World leaders agreed to lift their collective output by an extra 2 percent by 2018 despite uneven growth in the world economy.
The G20 leaders ended their meeting in Turkey by endorsing plans to address the refugee crisis, taxation, climate change, cyber security and inequality.
“We remain committed to achieving our ambition to lift collective G20 GDP by an additional 2 percent by 2018,” the leaders said in a final communique.
“Our top priority is timely and effective implementation of our growth strategies that include measures to support demand and structural reforms.”
The G20, a grouping of the world’s leading economies, said it will “carefully calibrate” and “clearly communicate” policy decisions amid expectations of a US interest rate hike, possibly in December.
The communique, largely unchanged from the draft document reported by Reuters on Sunday, also emphasised previous exchange rate commitments and pledges to resist protectionism.
But at least one delegate noted the difficulty of coordinating policy at a time when growth is patchy, and economies diverge sharply.
“We have seen economic trends, as well as policies of major economies, have displayed different directions and it has become more necessary to coordinate macroeconomic policies,” Wang Xiaolong, China’s special envoy on G20 affairs, said.

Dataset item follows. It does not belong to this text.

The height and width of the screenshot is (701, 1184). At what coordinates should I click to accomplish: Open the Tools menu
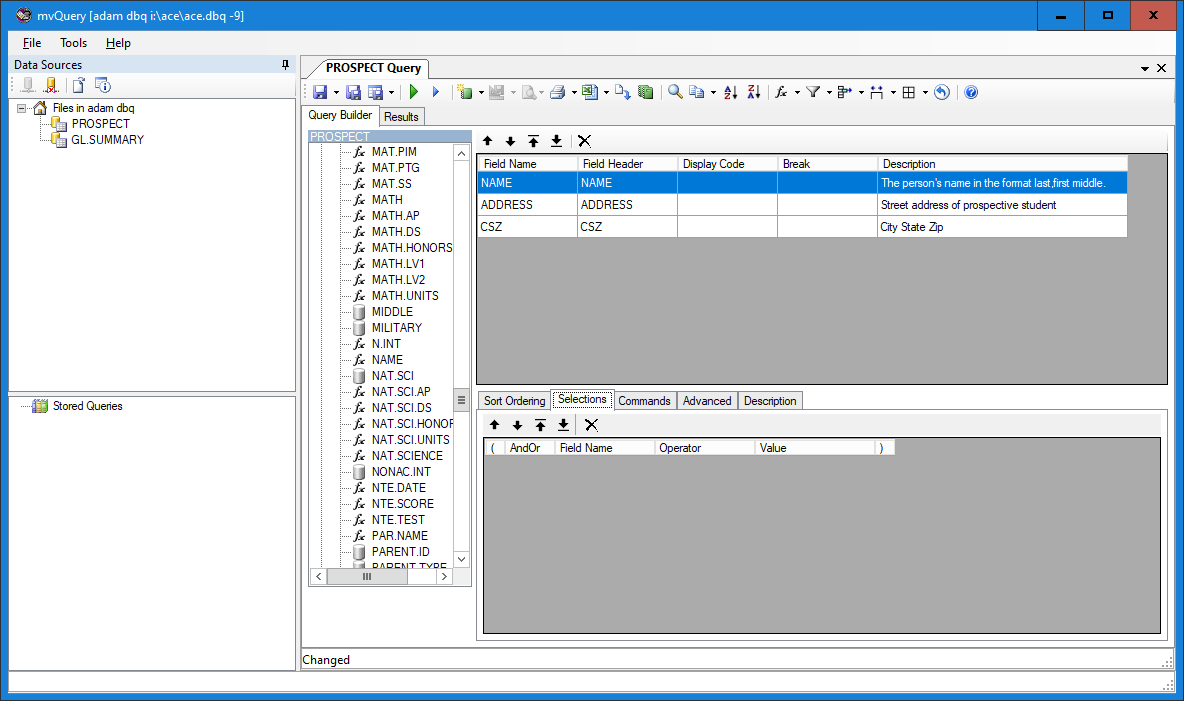point(73,43)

“The difficulty in such coordination is also rising. We have seen that trade is declining as well as commodity prices which continue to fluctuate… and there have been some fluctuations on the financial markets.”
Diverging monetary policy has been a thorny issue for financial markets and policymakers this year, as the US Federal Reserve looks likely to hike rates, while much of the rest of the world struggles to kick-start growth.
Expectations of a US hike have boosted the dollar, often to the detriment of emerging market currencies.
In sharp contrast to the United States, much of the rest of the world, including China, remains vulnerable.
The European Central Bank has underlined readiness to extend money printing to boost weak growth and inflation in the euro zone.
Data from Japan on Monday showed the world’s third-largest economy slipped into a recession in July-September.
The leaders also endorsed measures to tackle corporate tax avoidance, although questions remain about whether countries will follow through on the plans or leave loopholes that multinationals can exploit.